After that day, Wolverton could never seem to shake the injury bug. In 1900, his contract was sold to the Philadelphia Phillies and he played third base alongside future Hall of Famers Nap Lajoie, Ed Delahanty and Elmer Flick. However, on Sept. 5, Wolverton fractured his skull after leaning out of a train car and hitting his head on a pole. He then broke his collarbone the following season in another on-field collision.
Despite the injuries, Wolverton continued to have success in the early 1900s. He hit .282 with a career-high 52 RBIs in 1900, and in 1903, Wolverton hit .308 with 12 triples. Newspapers called him the best third baseman in the National League. Unfortunately though, after 1903, subsequent injuries derailed his career, and his production declined dramatically. 1909 marked his final year as a pro player.
Wolverton did not leave the sport entirely, instead transitioning to work as a manager. He was hired as the manager of the Oakland Oaks in the Pacific Coast League and immediately catapulted them into contention. The Oaks finished second in the pennant race. Wolverton soon became a widely respected manager, earning the nickname “Fighting Harry” for his fiery demeanor. He did so well with the Oaks that he was hired to manage the New York Yankees in 1912. “Wolverton knows how to lead a club, understands the business thoroughly and is a fine judge of talent,” Yankees owner Frank Farrell said. However, things did not go particularly well for the Yankees that season, largely due to a lack of talent. They finished 55 games behind the pennant-winning Red Sox. Wolverton was fired after the season.

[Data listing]
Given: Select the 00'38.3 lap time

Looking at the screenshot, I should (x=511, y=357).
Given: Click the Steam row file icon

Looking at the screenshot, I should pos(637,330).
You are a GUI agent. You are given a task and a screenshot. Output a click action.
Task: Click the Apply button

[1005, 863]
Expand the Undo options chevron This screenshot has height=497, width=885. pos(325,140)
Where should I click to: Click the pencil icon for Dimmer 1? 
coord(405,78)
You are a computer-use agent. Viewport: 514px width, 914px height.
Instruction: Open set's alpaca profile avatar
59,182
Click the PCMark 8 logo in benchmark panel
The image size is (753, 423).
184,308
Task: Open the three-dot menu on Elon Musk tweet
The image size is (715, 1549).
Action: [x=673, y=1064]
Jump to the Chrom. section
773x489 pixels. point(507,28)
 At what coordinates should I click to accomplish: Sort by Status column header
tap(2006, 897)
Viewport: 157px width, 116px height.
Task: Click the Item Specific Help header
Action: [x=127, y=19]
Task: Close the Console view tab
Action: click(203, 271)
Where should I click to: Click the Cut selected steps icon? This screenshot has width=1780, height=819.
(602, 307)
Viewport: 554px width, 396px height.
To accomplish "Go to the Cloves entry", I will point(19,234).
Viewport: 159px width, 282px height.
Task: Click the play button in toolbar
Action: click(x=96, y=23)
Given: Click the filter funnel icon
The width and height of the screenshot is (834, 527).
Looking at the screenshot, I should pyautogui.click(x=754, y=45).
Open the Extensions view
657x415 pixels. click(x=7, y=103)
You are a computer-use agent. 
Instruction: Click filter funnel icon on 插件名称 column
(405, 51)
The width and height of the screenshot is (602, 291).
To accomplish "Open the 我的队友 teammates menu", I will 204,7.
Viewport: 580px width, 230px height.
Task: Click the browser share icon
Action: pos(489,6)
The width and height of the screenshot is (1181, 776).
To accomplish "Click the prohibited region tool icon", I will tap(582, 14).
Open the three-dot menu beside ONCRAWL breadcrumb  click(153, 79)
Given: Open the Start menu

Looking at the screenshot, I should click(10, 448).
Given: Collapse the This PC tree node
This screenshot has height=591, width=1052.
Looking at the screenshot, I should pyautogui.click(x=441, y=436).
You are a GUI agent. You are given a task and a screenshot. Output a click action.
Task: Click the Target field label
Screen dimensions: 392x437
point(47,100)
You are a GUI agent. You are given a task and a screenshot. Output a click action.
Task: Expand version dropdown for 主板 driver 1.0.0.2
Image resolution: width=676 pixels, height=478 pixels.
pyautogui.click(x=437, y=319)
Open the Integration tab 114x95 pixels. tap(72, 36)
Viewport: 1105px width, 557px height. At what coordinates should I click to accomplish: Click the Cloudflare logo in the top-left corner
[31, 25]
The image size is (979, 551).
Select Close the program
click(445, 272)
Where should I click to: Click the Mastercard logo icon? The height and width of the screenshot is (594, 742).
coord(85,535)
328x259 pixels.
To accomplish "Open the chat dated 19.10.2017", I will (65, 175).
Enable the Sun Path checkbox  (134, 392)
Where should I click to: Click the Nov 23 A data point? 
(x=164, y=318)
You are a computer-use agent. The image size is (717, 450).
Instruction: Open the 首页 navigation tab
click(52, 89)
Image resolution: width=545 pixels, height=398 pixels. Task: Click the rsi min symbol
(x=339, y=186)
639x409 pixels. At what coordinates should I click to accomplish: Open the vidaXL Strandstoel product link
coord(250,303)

• **Directions**
1. In the passage on Wolverton's baseball career, what nickname did he earn as a manager?
2. Extend the passage on Wolverton's baseball career, picking up right after its final sentence.
The records stand apart from the passage on Wolverton's baseball career and are separate material.

• **Solved tasks**
1. "Fighting Harry"

2.
After leaving the Yankees, Wolverton returned to the Pacific Coast League and managed numerous teams, including the San Francisco Seals.
In 1931, Wolverton left baseball and joined the Oakland Police Department, where he would spend the last years of his life. On Feb. 4, 1937, while out on patrol downtown, Wolverton was struck by a car in a hit-and-run, suffering head injuries. After receiving bandages for the injuries, he returned to patrol that same day. He was then hit by another car, who fled the scene. Wolverton died as a result of injuries from the two accidents at the age of 63. Despite his tragic death, “Fighting Harry” certainly left quite the legacy in the Mount Vernon and Kenyon communities.